Before we emigrated from Portugal, my father was a respected journalist. My eldest brother is an award-winning screenwriter. My college journalism professor said I had writing talent, but I didn’t believe him.
On my 30th birthday, I had my first astrological reading. After giving me an overview of my horoscope, the astrologer asked me:
“Are you a writer?”
Shrugging, I replied, ” I am a court reporter and write what people say.”
“No. I mean creative writing.”
She shook her head and said, “I see writing, writing, writing all over your chart!”
Her exclamation apparently pointing to some innate writing talent stirred something in me. Five months later, I purchased my first journal and began writing. That was the first of many over the next two decades. Eventually, I stopped journaling regularly, and my keyboard has replaced my pen because thoughts come pouring out faster than I can legibly write. Those journals have been invaluable in providing important details that I had long forgotten for my memoir.

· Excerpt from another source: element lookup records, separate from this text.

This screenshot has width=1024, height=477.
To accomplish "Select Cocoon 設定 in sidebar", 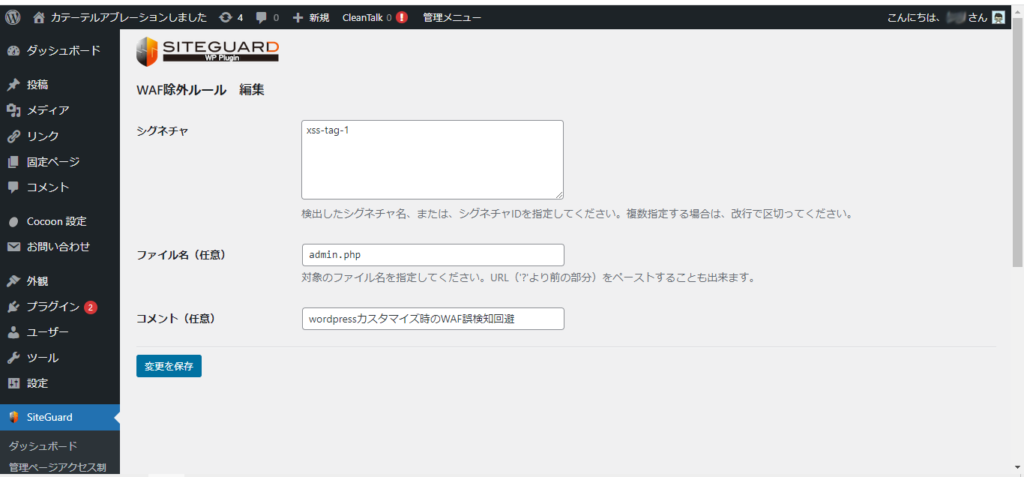I will pyautogui.click(x=56, y=221).
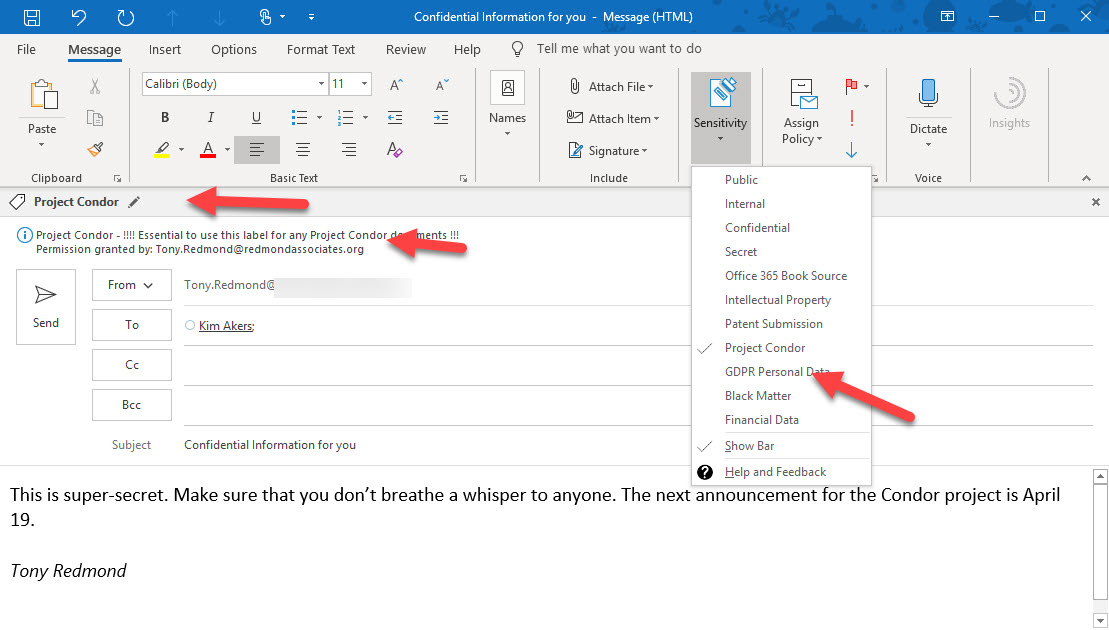Click the Format Painter brush icon
The image size is (1109, 630).
pyautogui.click(x=95, y=149)
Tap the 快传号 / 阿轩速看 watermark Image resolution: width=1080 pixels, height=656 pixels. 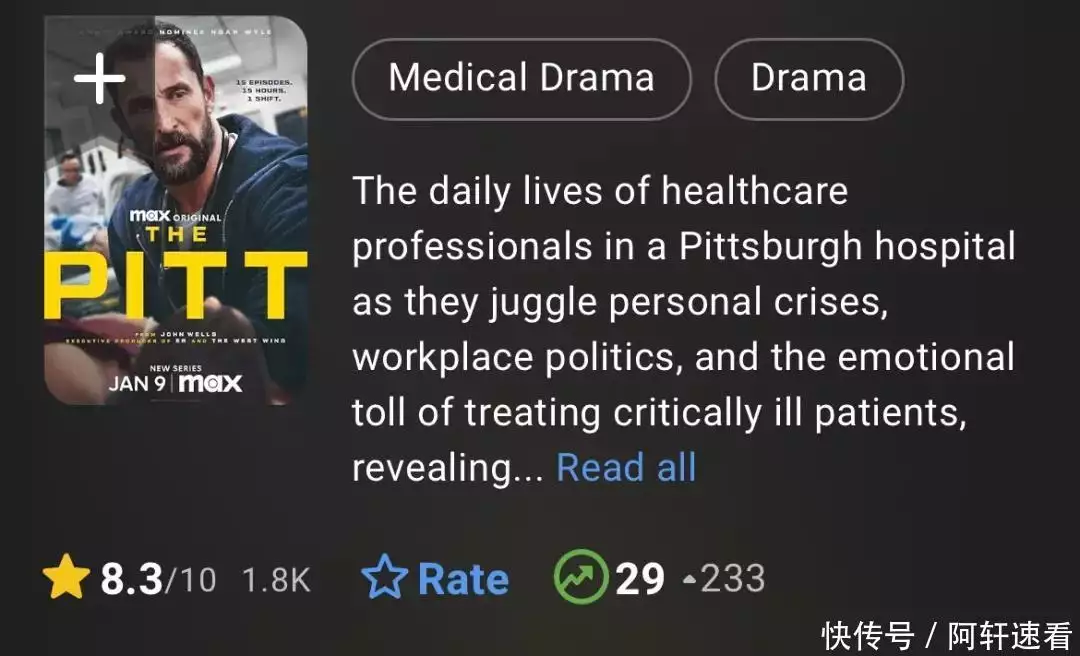click(x=947, y=635)
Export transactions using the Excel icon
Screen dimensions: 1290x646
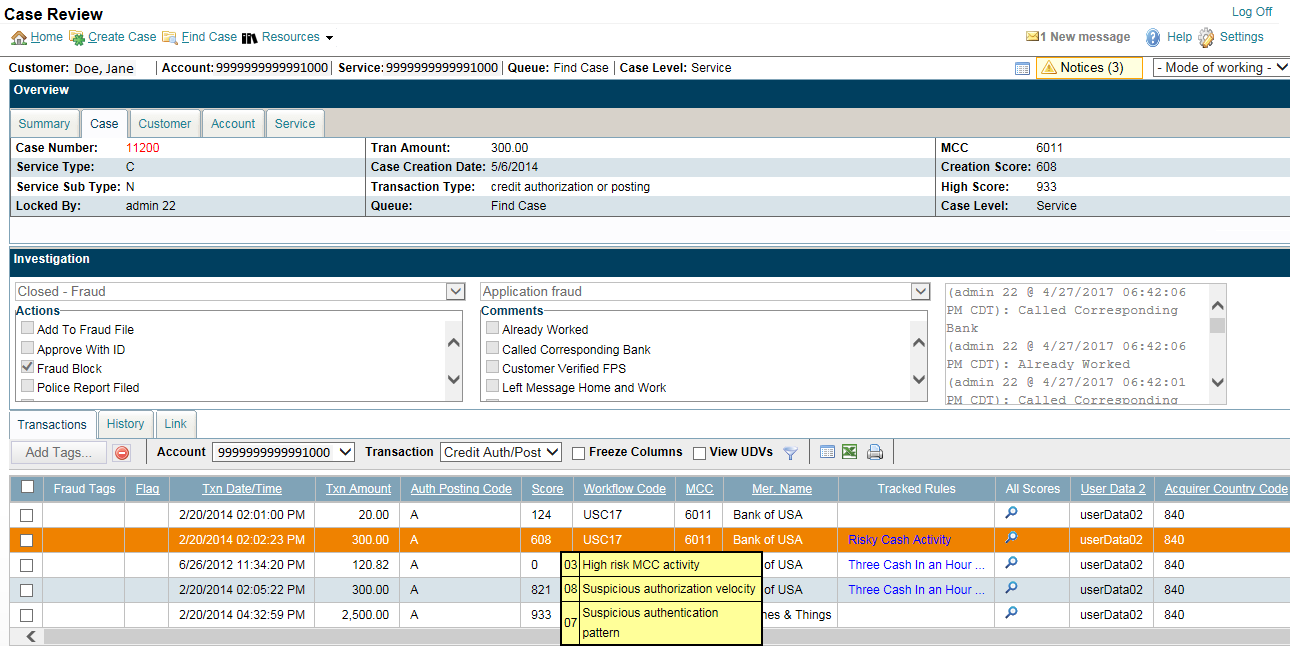pyautogui.click(x=849, y=452)
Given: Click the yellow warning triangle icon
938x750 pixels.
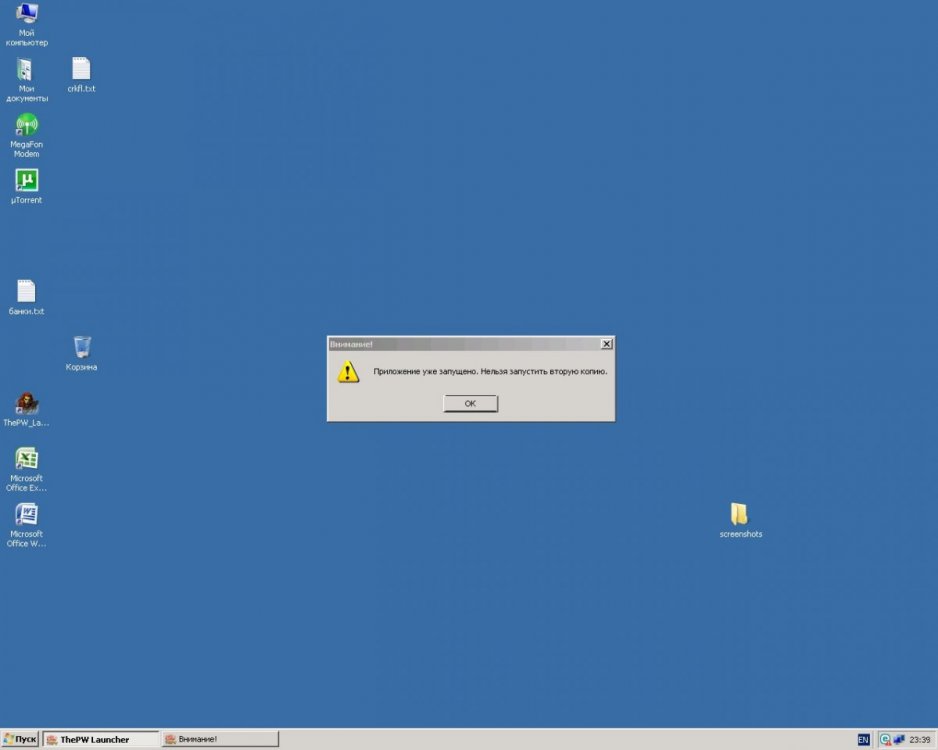Looking at the screenshot, I should 347,371.
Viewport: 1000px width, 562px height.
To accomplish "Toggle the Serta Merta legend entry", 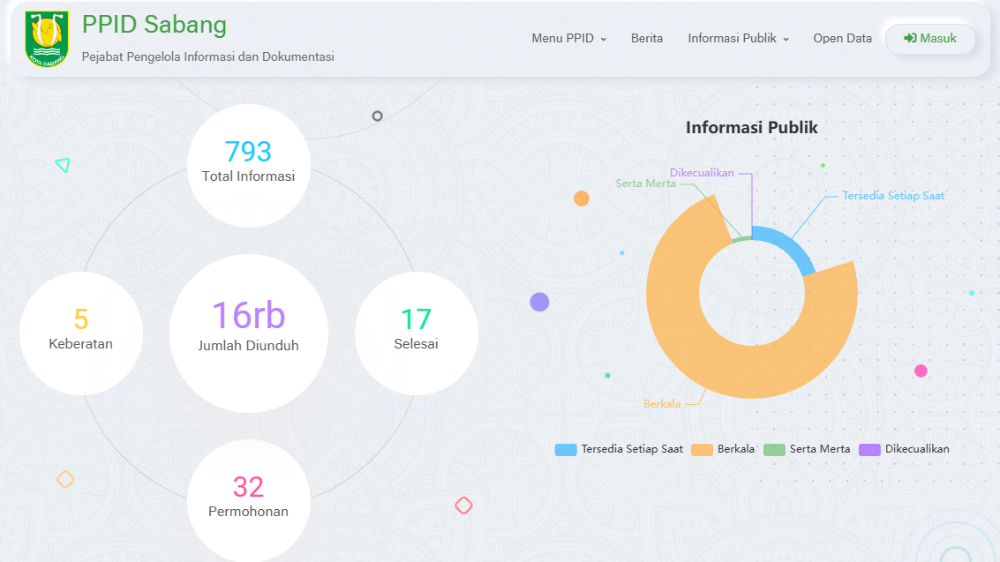I will [808, 449].
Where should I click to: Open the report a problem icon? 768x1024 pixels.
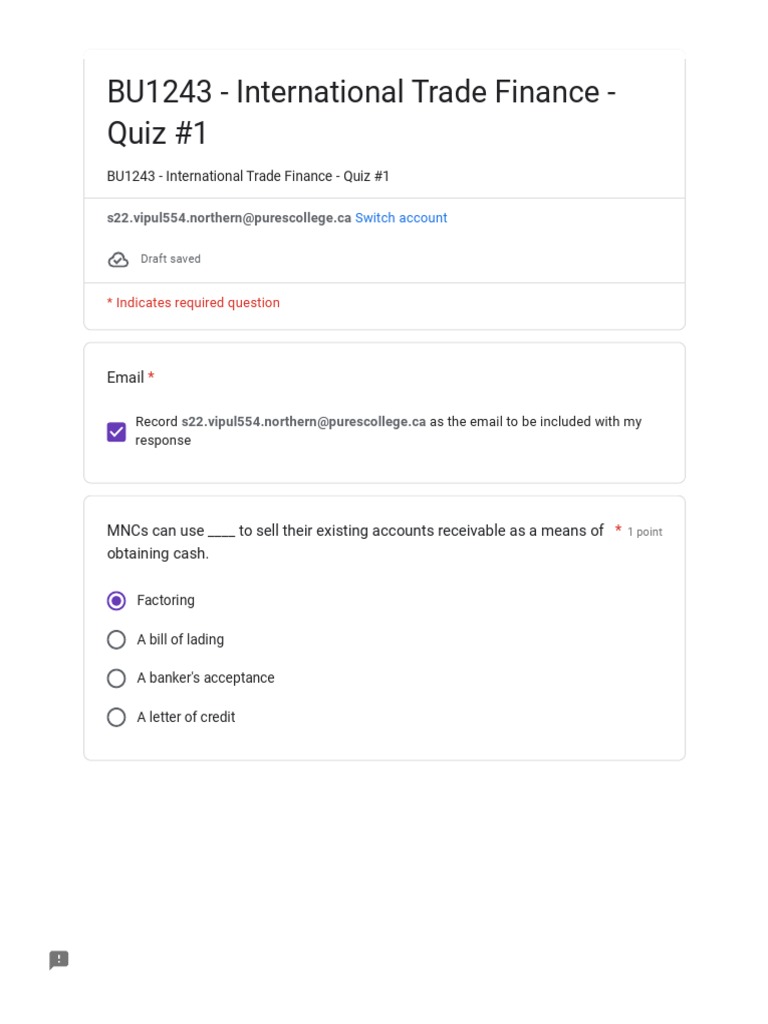click(x=59, y=960)
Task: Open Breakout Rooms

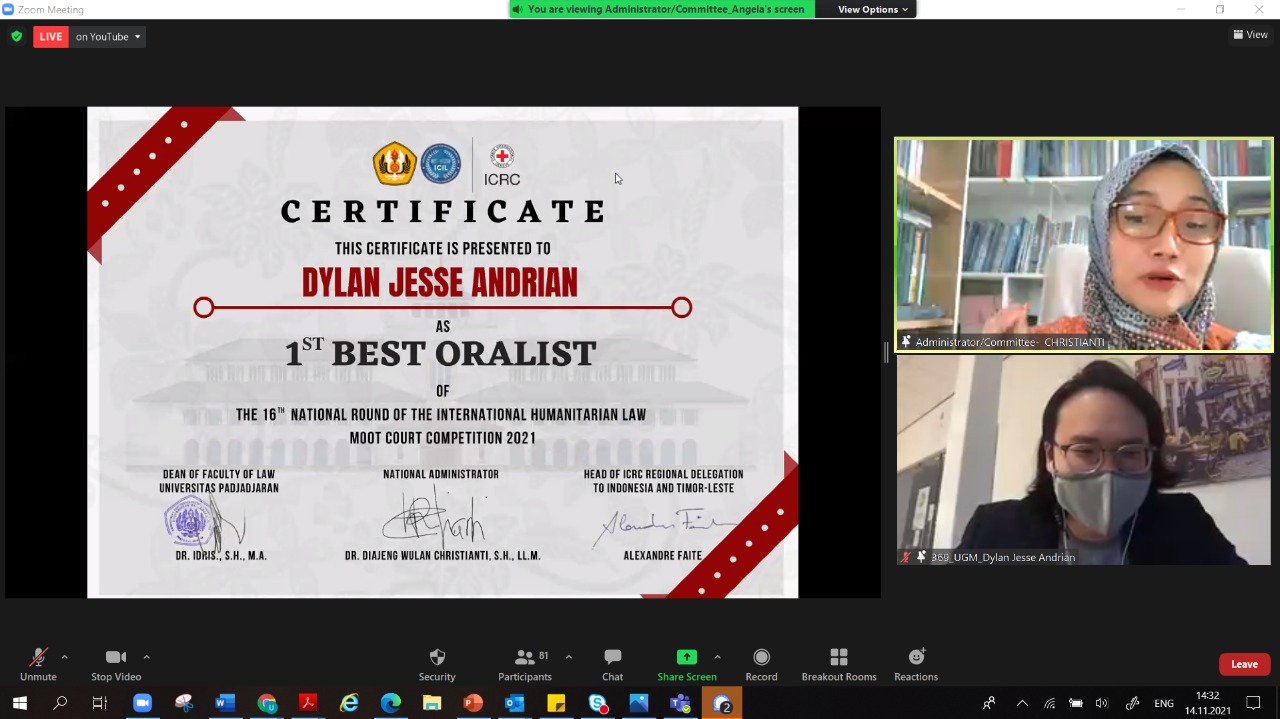Action: pyautogui.click(x=838, y=664)
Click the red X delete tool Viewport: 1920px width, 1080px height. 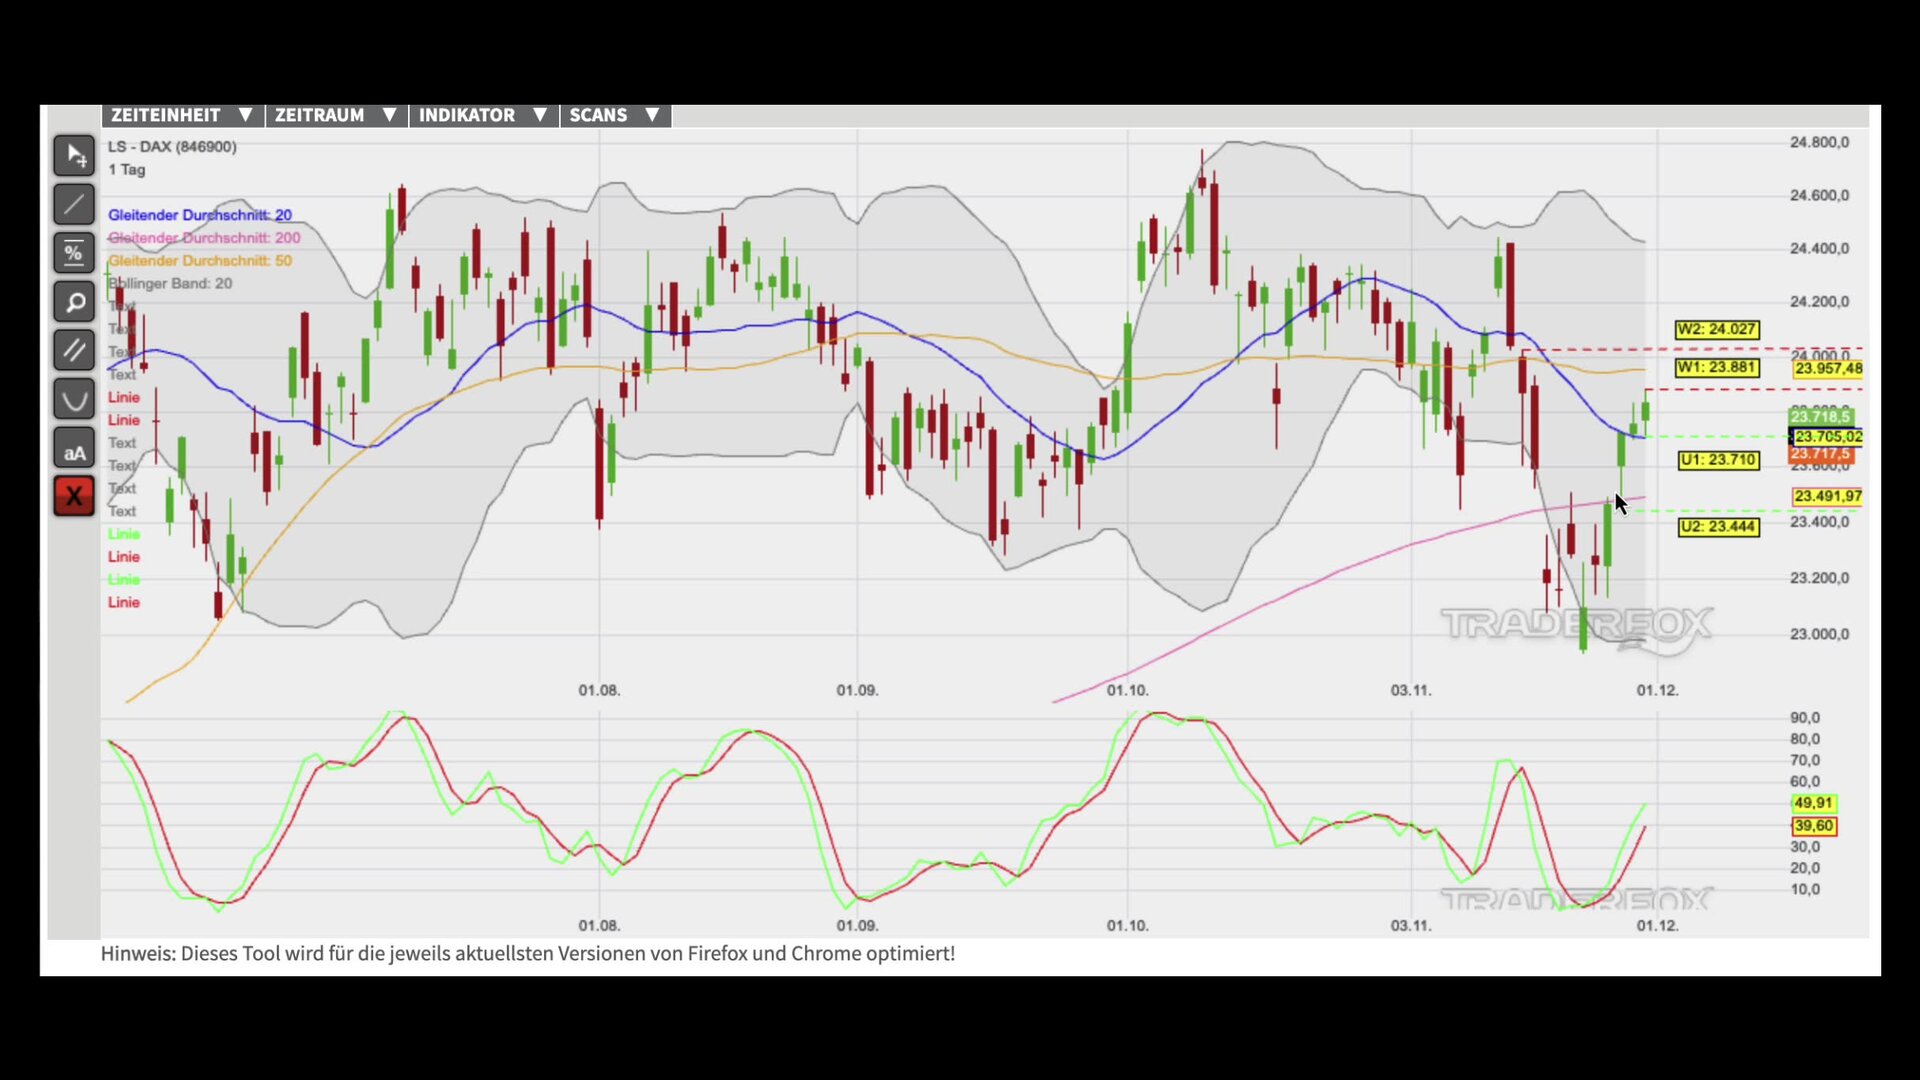[74, 496]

In 7th grade, a classmate explained why kids were laughing at me when reading aloud: my inability to enunciate words beginning with “th.” That night, I decided to lose my Portuguese accent and master English. A year later, my teacher was so impressed with my English, spelling, grammar and conjugation skills that she invited me to be her assistant, which included grading papers of those very kids who had mocked my speech. Sweet justice.
Later throughout my court reporting career, I read thousands of transcripts – mine and other reporters’. As a result, I developed the ability to absorb content and instantly spot areas that are inconsistent, nonsensical or contain poor grammar, spelling or punctuation. They JUMP at me.
My love of photography and composition further enhanced these skills when I was marketing director for several years at a Unity church, and I could easily see misspellings or when text, graphics or other media were out of alignment, skewed or did not fit the intended message.
Court reporters and authors are amazed at my ability to spot errors. Rita Marie Johnson, Executive Director of Rasur Foundation and author of Completely Connected: Uniting Our Empathy and Insight for Extraordinary Results, writes:
“Ana proofread my book, Completely Connected, which has 256 pages. She spotted details that needed fixing that both my editor and proofreader had missed. Her proofreading corrections were accurate and her suggestions for improvement of the content were also valuable. I would highly recommend Ana to anyone who needs assistance in developing written material.“
I have written several articles that were published in legal magazines and create content for my websites and social media accounts. In October 2015, I published 0-225: Your Guide to Writing Mastery (see my e-Book page for details).